The Painter Who Denied Himself His Art
Valentin Felixovich Voino-Yasenetsky was born in Kerch, in Crimea, on April 27, 1877, into a family of impoverished noble descent. In Kyiv he finished secondary school and the school of arts; his gift as a painter was real, and the road to the Academy of Arts seemed open. On the threshold of that road came the first of the ruptures that define his life: the young man judged that he had no right to do what he liked, but only what was of use to people who suffer — and he entered medicine.2
Nor did he choose medicine as a career. To the bewilderment of his professors, the brilliant graduate announced that he meant to remain all his life a country doctor, in the small hospitals of the provinces. The paradox is that precisely this provincial practitioner became a scholar: in 1915 he published “Regional Anaesthesia”, with illustrations drawn by his own painter’s hand, and his doctoral thesis of 1916 on the same subject received the prize of the University of Warsaw. From those same years dates an episode he himself recorded: while drawing up the plan of his future book on the surgery of purulent infections, he was seized by the persistent thought, incomprehensible at the time, that the title page of that book would bear the name of a bishop.3
Tashkent: Priesthood in the Years of Terror
From 1917 we find him in Tashkent, head physician of the city hospital, operating under the bullets of the civil war. In 1919 his wife Anna died of tuberculosis, leaving him four children. The widower read the Psalter at her side, and one verse settled upon his heart as an answer:
“He maketh the barren woman to keep house, and to be a joyful mother of children.” (Psalm 112:9 LXX)

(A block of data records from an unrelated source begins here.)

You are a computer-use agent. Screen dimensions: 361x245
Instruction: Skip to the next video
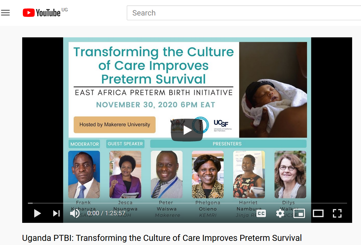point(56,213)
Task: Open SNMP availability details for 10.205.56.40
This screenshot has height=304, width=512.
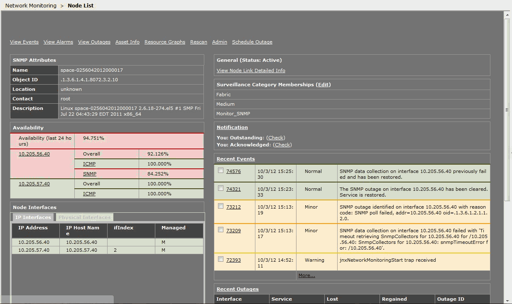Action: pyautogui.click(x=89, y=173)
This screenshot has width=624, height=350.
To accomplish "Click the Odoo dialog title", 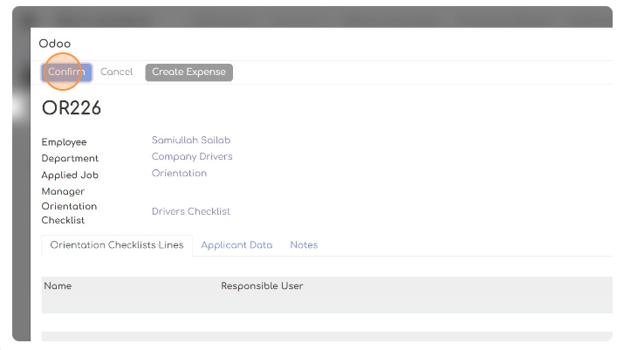I will (54, 44).
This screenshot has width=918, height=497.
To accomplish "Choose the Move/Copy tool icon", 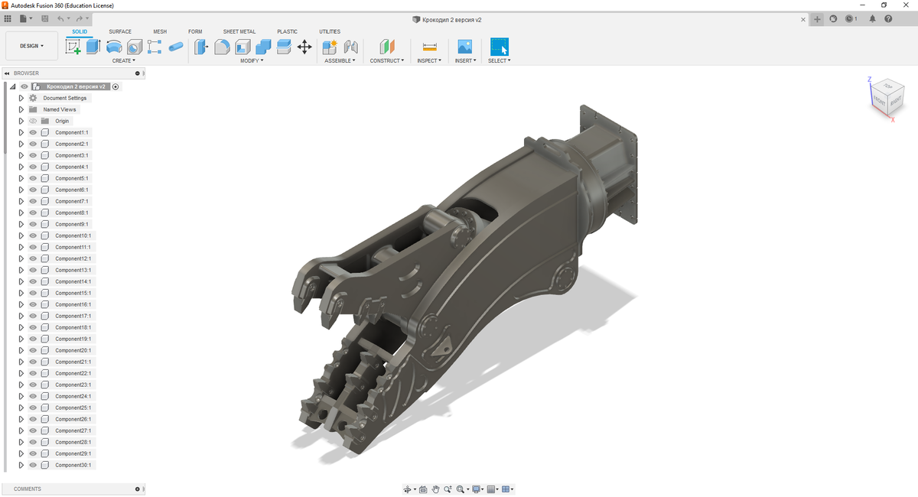I will (304, 47).
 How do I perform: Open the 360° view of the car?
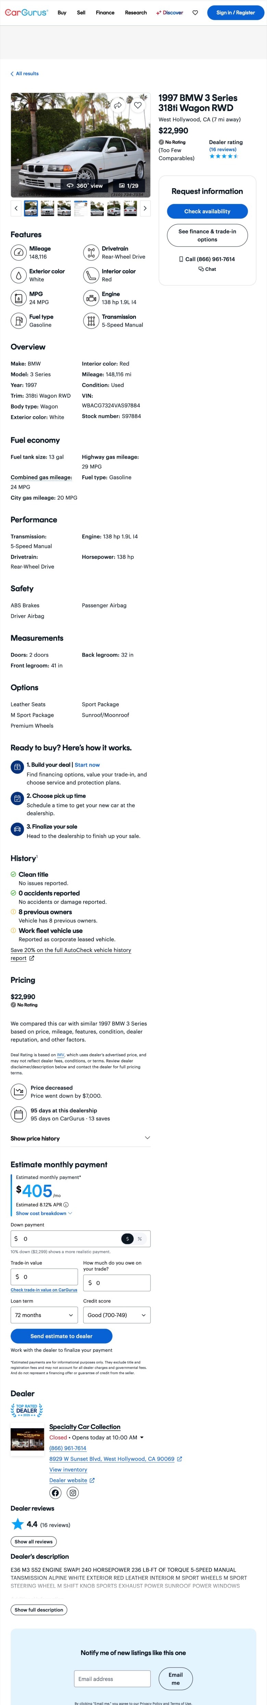point(85,186)
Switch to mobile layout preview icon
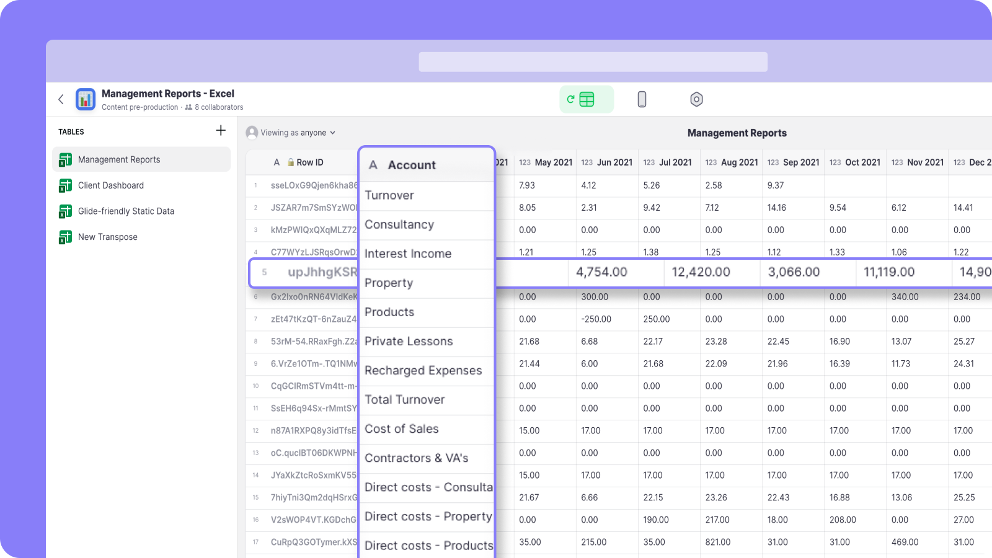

Thus he understood that Sofia Beletskaya, a widowed and childless nurse, would raise his children — and so it came to pass, to the very end.4
In 1921, at the height of the anti-religious terror, when the priesthood promised nothing but the cross, the surgeon-professor was ordained priest. From then on he wore the cassock to his lectures, to his consultations and into the operating theatre, where he began no intervention without prayer and without an icon. When a commission removed the icon from the operating theatre, he refused to return to the hospital until the icon was put back — and back it was put.5
From the same year dates the best-known episode: summoned as an expert at the show trial known as “the doctors’ trial”, he was asked before the whole courtroom, by the head of the Cheka, how he could believe in a God he had never seen. He replied that he had often operated on the brain and had never seen the mind there — and yet the mind exists; nor had he found conscience there.6 The answer has endured; what is told less often is that the man who gave it knew exactly what he was risking, and lowered his tone neither then nor afterwards.
The Bishop Arrested After His First Liturgies
The year 1923 brought to Turkestan, as to all of Russia, the blow of the “Renovationist” schism — the “Living Church”, manufactured by the Soviet power to shatter the Church from within. Father Valentin stood unmoved on the side of Patriarch Tikhon. Bishop Andrei (Ukhtomsky), passing through Tashkent, tonsured him a monk with the name Luke — the name of the Evangelist who was a physician and, according to tradition, an iconographer: his own two gifts gathered into a single name. On May 31, 1923, in the small town of Penjikent, two bishops who were themselves in exile secretly consecrated him to the episcopate. Barely two weeks after his first hierarchical Liturgies, Bishop Luke was arrested.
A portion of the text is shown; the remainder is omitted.